In our previous work on Ets-1 DNA binding, we used similar data to propose an allosteric mechanism of regulation. According to this model, the ETS domain and inhibitory module pack together to form a regulatable unit that is conformationally flexible as evidenced by amide HX, ¹⁵N and ¹³C relaxation, and proteolysis measurements^{6, 8}. The presence of the SRR and increasing levels of phosphorylation progressively shift the equilibrium structure and dynamics of the regulatable unit to a more rigid state with reduced DNA affinity. A co-linear change in the amide chemical shifts of residues in the inhibitory module and DNA binding interface that correlates with increasing autoinhibition provided clear evidence for an equilibrium between dynamic-active and rigid-inactive states⁶. Such a diagnostic co-linear change was also exhibited by ΔN279 and ΔN279^2p (Fig. 6d). Note that this mechanism is allosteric from two complementary perspectives: DNA binding via the ETS domain is coupled to a conformational change in the inhibitory module that is highlighted by the unfolding of HI-1, a helix distal to the "DNA effector", and the phosphorylatable SRR serves as an "intramolecular effector", shifting the conformation, dynamic properties, and stability of the regulatable unit to a more rigid inactive state, refractory to DNA binding.

To explore the mechanism by which the SRR, a predominantly unstructured and conformationally flexible element, could be an intramolecular allosteric effector, we sought experimental evidence for its direct interaction with the regulatable unit. PRE effects, measured using Cu⁺² bound to the ATCUN motif of ΔN279 (Fig. 7), revealed transient interactions consistent with the flexible, yet not unrestricted, dynamic properties of the SRR. Phosphorylation enhanced the magnitude or lifetime of these interactions. These PRE effects correlate with the partially dampened fast timescale mobility and reduced HX of the SRR* in ΔN279^2p versus ΔN279 (Figs. 3, 4, 5, and 6). In addition, PRE mapping demonstrated that the truncated SRR* interacts with both the inhibitory module and the DNA recognition helix H3 (Figs. 6 and 7) along one contiguous surface of the regulatable unit. Many of these same residues displayed chemical shift perturbations upon addition of the SRR* and further upon phosphorylation. As noted previously, these elements are linked by a dynamic, hydrophobic network that includes the intervening helix H1 of the ETS domain⁶. Thus, we speculate that transient surface contacts made by the SRR allosterically transduce effects broadly through the regulatable unit.

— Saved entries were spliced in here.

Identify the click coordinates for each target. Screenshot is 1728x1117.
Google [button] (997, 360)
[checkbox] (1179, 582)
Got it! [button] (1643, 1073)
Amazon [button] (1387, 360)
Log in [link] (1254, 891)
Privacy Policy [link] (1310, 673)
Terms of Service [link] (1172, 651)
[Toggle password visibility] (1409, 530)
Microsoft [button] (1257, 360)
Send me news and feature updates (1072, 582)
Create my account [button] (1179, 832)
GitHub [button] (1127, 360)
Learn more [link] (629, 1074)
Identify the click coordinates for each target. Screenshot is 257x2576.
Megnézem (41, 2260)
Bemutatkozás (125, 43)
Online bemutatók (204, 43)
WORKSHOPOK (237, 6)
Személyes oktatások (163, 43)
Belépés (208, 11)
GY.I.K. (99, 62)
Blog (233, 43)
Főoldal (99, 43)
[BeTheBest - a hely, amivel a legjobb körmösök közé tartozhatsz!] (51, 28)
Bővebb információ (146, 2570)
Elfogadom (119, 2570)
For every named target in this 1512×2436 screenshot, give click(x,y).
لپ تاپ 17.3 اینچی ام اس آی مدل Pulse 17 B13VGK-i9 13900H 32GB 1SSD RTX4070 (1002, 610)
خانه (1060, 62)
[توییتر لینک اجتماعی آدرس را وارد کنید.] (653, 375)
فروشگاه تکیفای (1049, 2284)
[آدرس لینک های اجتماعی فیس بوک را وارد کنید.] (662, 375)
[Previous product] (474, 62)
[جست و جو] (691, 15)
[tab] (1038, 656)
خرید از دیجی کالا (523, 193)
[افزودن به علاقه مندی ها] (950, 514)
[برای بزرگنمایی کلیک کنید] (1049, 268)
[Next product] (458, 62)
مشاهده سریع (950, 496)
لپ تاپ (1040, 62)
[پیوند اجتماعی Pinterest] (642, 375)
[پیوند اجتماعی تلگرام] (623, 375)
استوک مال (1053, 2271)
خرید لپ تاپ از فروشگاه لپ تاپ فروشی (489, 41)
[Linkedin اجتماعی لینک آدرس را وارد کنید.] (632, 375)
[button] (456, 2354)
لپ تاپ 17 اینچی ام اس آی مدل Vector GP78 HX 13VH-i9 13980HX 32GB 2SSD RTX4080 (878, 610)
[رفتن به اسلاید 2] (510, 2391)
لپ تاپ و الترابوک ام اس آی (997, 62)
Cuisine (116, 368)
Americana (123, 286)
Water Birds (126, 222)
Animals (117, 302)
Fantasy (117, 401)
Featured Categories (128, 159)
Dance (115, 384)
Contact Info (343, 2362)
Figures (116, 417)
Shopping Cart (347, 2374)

Electrostatic forces are not dominant for allosteric regulation

We next considered the possible physicochemical nature of the transient interactions leading to allosteric control of Ets-1 DNA binding. The SRR* has four negatively-charged residues (D284, D287, E289, and D290) in segments required for autoinhibition, as demonstrated through deletion analysis (Fig. 1e). Phosphorylation of S282 and S285 increases further the net negative charge of the SRR*. Also, many of the residues most affected by the presence of the SRR*, as shown by PRE measurements, lie along the positively-charged DNA binding interface of the ETS domain. Accordingly, we asked whether electrostatic interactions might play a role in mediating the transient interactions of the SRR* with the regulatable unit. Previously, we observed that the msec-µsec timescale motions of ΔN279 and ΔN279^2p detected by NMR relaxation-dispersion measurements were dampened in buffers of reduced salt concentration [⁶ and not shown]. Also, the phosphorylation-dependent chemical shift perturbations of the regulatable unit by the SRR* generally decreased with increasing ionic strength (Fig. 6a,b and Supplemental Fig. S5), suggesting some electrostatic contributions to autoinhibition. However, even in 500 mM NaCl, clear differences existed between the ¹H-¹⁵N HSQC spectra of ΔN279^2p and ΔN279. More dramatically, the stability of ΔN244^5p against urea-induced denaturation showed no change between measurements made in 50 and 500 mM KCl solutions (Fig. 2). It is difficult to gauge the extent of screening expected for the intramolecular association of the phosphorylated SRR* with the regulatory unit. Nevertheless, persistent NMR spectral perturbations and the lack of a significant difference in the [urea]_1/2 of ΔN244^5p over this large range of ionic strength argues strongly against a dominant role of electrostatic interactions in mediating the phosphorylation-dependent stabilization of the regulatable unit, and by inference, in DNA binding autoinhibition.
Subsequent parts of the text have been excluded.